Value for money is an increasingly important part of hospital payer decision-making. In a The Spine Journal Outstanding Paper-winning study, a team from Toronto Western Hospital (Toronto, Canada) sought to investigate the lifetime cost-effectiveness of the surgical treatment of degenerative cervical myelopathy.
Evaluating the costly but often effective option, the team set about their research by recording Short Form-Six Dimension (SF-6D) health utility scores of patients undergoing degenerative cervical myelopathy surgery at a single centre enrolled in the North American or International AOSpine Cervical Spondylotic Myelopathy studies.
Measured at baseline, six, 12 and 24-months, the SF-6D scores were used to calculate quality of life-adjusted years (QALY).
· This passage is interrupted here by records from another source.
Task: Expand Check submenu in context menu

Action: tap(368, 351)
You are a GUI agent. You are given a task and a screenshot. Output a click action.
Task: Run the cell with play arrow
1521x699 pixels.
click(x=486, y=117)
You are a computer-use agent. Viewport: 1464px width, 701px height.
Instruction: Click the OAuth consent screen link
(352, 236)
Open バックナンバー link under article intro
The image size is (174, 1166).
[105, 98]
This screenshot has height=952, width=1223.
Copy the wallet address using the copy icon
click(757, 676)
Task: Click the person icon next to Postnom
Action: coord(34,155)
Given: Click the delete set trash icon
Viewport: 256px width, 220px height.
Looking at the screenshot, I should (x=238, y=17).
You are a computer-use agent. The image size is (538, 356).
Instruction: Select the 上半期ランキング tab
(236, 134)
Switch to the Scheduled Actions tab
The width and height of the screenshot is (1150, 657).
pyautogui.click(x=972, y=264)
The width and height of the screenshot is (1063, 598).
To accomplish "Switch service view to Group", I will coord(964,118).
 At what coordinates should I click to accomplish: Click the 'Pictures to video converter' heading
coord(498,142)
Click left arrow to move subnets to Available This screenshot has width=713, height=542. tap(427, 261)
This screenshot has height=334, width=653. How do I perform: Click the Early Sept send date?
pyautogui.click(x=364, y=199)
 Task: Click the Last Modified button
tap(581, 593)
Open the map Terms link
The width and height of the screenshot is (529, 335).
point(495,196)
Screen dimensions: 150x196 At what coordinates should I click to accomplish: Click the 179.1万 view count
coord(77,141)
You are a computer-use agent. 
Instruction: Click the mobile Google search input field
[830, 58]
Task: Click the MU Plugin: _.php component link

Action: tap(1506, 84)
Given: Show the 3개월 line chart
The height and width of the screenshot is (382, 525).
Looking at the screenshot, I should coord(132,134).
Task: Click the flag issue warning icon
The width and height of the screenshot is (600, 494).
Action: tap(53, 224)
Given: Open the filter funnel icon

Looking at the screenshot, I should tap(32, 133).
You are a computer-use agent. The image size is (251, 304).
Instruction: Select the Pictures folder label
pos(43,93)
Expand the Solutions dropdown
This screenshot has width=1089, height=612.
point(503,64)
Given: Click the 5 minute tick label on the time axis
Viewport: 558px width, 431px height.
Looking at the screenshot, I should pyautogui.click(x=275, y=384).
Costs were determined using the centre’s micro-cost database of operative costs and other treatment costs incurred from pre-surgery preparation to two-year follow-up. Given that the data came from 2005–2011 results, the researchers inflated costs according to January 2015 levels.
Using a Markov state transitional model, the team worked out lifetime cost-utility ratios. To compensate for the single-centre study design, the researchers used two models. “The first included a highly conservative assumption that individuals undergoing nonoperative management would not experience any neurological decline,” the authors explained. “This constraint was relaxed in the second model to permit more general parameters based on the established natural history.”
Of the 171 patients assessed, follow-up was achieved in 96.5% of patients. The researchers found that, on average, the mean QALY increase over the study period was 0.139 (p<0.001), with treatment costs averaging C$19,217.82±12,404.23, largely (65.7%) attributable to operative costs. Under the conservative model, the authors calculated a cost-effectiveness ratio of C$20,547.84 per QALY gained. The less conservative model demonstrated a lifetime cost-effectiveness of C$11,496.02 per QALY gained. According to the World Health Organisation’s “very cost-effective” definition (C$54,000 per QALY), 94.7% of conservative estimates and 97% of more general estimates fell within this criterion.
Whilst this study’s major strengths lie in its “large sample size, rigorous prospective collection of data and acquisition of detailed micro-cost data,” the authors report that it is limited by its single-arm design—which may not compensate for differing costs at other institutions, for example—and its focus on costs from a hospital payer perspective.
Concluding that, in spite of these limits, this research demonstrates that “the incremental cost-utility estimates are well within the generally accepted willingness-to-pay thresholds,” the authors assert that their results “may serve to guide policy decisions” for an effective treatment.